**Problem statement**
Go through the entries below and return every line that contains "more".

Record excerpts below:

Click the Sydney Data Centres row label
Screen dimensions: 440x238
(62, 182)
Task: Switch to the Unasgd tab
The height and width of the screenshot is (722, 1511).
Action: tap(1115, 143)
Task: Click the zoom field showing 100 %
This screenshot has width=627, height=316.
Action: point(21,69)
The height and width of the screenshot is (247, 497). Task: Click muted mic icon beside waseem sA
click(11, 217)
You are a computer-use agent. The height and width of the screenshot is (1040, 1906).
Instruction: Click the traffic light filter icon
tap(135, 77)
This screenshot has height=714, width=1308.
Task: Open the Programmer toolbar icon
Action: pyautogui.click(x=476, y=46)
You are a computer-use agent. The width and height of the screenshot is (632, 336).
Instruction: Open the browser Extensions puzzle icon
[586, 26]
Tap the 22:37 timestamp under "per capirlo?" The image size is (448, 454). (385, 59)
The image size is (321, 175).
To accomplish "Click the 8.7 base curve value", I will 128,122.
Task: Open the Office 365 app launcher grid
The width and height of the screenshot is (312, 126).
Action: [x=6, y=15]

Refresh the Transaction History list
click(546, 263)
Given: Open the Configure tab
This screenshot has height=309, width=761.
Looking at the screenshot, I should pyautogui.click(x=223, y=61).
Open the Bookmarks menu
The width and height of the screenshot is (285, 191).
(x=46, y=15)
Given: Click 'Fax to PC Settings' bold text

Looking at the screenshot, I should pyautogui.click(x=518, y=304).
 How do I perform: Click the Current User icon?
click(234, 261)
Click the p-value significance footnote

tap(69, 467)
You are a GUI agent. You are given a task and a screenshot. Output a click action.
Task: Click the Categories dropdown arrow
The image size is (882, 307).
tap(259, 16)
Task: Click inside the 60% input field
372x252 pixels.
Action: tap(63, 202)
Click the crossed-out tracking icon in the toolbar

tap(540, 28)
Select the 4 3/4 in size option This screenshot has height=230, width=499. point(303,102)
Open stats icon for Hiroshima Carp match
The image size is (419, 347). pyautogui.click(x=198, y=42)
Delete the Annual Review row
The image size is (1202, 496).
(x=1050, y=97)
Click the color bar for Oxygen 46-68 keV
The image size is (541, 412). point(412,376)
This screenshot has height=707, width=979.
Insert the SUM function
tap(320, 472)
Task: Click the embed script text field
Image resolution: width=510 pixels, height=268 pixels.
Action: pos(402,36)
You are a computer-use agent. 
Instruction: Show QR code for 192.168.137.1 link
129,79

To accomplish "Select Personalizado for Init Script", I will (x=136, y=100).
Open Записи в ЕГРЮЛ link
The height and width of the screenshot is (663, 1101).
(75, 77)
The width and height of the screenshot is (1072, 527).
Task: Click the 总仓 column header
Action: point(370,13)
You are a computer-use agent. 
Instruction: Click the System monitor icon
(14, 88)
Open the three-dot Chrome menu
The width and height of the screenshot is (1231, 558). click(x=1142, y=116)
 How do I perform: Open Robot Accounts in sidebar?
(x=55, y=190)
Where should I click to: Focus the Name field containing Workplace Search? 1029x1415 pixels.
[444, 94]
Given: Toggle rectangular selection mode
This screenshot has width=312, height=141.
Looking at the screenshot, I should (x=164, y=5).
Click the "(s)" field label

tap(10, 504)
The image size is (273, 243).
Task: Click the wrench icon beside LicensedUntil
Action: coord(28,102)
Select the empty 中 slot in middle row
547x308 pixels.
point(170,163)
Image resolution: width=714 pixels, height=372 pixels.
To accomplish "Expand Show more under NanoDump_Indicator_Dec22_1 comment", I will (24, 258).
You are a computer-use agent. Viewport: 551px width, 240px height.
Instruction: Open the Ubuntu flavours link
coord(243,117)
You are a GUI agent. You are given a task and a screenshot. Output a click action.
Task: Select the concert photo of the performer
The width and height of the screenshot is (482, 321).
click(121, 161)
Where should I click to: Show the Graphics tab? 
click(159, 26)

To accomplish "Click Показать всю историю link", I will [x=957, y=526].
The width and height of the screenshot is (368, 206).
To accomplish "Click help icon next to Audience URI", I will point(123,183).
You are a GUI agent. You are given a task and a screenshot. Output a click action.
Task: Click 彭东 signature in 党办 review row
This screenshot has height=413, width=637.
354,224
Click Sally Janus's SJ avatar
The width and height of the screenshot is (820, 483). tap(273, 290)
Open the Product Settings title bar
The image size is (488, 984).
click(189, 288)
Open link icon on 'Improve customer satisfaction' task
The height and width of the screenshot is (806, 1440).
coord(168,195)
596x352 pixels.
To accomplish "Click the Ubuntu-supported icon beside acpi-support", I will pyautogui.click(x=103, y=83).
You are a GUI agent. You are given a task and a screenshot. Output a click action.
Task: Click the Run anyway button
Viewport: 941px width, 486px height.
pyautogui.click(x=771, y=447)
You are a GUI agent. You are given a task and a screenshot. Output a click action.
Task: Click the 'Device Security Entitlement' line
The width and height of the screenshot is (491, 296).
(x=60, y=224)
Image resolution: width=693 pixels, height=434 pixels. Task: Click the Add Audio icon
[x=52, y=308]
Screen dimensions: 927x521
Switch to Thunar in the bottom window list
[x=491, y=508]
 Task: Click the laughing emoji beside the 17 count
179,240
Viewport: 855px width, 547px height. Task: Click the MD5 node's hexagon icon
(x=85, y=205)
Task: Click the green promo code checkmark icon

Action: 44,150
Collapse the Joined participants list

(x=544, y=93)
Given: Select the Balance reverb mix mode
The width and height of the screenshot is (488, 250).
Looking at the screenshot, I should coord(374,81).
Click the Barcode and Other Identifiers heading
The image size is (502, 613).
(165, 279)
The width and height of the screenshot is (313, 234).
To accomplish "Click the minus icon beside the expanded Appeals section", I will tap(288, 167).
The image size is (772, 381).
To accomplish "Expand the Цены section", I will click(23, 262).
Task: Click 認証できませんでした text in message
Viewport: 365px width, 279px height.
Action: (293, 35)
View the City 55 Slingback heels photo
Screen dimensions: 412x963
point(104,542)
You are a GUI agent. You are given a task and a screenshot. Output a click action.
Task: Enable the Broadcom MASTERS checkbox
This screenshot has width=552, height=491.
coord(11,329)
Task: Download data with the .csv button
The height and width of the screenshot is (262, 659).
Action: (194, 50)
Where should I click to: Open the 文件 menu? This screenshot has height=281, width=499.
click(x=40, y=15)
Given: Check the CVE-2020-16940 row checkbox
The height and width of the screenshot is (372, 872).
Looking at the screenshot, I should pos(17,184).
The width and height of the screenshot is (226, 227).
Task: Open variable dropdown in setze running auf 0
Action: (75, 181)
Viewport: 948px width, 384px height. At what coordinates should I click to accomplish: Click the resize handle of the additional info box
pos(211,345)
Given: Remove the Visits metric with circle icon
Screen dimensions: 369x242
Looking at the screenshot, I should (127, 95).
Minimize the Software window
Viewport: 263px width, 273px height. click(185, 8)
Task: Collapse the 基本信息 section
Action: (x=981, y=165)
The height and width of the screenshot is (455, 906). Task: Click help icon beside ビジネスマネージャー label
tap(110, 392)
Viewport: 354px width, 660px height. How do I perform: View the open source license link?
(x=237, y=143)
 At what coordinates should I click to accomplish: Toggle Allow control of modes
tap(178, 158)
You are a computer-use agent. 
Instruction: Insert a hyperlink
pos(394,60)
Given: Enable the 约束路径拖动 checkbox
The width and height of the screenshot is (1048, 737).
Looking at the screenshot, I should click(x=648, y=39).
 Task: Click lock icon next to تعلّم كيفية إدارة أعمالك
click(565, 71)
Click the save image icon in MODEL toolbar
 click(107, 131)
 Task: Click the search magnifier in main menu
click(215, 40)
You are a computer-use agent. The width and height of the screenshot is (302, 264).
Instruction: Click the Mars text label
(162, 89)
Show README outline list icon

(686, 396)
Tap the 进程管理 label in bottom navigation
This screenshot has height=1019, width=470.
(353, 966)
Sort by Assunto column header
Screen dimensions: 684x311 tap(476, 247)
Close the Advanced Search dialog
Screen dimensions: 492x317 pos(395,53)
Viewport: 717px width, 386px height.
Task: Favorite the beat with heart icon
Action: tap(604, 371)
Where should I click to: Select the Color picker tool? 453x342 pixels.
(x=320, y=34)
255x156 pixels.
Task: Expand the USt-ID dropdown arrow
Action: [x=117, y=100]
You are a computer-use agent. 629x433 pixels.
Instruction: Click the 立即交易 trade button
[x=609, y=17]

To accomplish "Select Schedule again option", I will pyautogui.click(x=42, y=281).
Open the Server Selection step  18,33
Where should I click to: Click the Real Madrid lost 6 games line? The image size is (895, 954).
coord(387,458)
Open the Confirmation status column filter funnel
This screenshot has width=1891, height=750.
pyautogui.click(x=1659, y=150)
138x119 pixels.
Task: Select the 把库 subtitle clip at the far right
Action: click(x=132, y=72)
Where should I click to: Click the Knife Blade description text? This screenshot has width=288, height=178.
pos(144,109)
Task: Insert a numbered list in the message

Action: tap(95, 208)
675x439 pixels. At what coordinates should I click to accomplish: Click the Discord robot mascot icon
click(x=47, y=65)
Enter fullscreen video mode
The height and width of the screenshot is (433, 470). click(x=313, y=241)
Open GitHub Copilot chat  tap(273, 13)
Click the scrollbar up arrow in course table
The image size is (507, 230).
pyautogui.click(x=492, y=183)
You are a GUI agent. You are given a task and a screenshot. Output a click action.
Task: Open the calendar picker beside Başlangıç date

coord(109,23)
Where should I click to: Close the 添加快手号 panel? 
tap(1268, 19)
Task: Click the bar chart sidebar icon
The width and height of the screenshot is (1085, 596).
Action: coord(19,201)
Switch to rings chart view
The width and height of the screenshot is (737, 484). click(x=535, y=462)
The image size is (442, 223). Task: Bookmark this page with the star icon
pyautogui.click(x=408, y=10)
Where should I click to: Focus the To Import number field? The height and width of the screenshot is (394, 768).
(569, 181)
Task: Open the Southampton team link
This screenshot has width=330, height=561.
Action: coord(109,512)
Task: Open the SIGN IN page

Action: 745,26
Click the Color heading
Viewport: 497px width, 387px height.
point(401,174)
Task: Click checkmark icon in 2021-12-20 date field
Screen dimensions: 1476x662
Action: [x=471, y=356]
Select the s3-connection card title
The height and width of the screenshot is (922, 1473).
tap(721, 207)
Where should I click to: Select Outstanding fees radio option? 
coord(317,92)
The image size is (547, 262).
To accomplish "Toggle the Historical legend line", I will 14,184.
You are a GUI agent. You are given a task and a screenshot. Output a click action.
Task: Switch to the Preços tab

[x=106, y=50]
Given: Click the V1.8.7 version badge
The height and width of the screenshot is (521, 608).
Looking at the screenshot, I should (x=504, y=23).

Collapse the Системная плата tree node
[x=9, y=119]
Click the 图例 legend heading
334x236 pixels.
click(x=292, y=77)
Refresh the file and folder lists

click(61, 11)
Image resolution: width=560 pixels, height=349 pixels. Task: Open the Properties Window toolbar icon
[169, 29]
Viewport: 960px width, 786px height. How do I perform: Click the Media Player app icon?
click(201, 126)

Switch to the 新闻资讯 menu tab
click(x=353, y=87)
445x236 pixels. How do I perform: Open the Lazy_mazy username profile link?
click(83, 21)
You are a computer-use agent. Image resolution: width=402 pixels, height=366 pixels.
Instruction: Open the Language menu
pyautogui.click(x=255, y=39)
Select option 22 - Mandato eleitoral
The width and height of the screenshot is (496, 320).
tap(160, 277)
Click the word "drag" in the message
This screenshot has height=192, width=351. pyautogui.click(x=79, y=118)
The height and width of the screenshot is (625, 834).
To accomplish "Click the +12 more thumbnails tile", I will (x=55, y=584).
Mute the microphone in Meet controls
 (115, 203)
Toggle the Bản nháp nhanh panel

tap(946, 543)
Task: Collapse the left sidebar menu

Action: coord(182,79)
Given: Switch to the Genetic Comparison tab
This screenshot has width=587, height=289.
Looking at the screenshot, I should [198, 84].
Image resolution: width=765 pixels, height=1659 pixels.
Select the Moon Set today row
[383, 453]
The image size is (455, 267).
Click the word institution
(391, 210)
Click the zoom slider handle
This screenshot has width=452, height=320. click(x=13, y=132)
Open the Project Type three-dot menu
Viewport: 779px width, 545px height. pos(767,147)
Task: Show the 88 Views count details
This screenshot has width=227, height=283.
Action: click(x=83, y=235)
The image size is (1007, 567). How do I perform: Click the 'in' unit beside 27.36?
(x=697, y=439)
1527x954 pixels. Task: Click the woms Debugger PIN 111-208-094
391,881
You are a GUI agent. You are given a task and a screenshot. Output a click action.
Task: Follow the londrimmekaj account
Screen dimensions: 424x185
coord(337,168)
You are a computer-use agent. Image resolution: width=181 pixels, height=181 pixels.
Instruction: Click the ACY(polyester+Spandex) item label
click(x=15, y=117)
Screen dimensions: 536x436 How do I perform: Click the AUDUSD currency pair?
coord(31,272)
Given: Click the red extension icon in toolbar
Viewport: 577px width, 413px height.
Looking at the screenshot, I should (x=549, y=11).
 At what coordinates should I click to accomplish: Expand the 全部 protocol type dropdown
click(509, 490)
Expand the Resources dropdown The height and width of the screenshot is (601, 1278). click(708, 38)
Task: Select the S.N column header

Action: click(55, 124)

End of Record excerpts.

**Result of this exercise**
To accomplish "Expand Show more under NanoDump_Indicator_Dec22_1 comment", I will (24, 258).
To accomplish "Click the +12 more thumbnails tile", I will (x=55, y=584).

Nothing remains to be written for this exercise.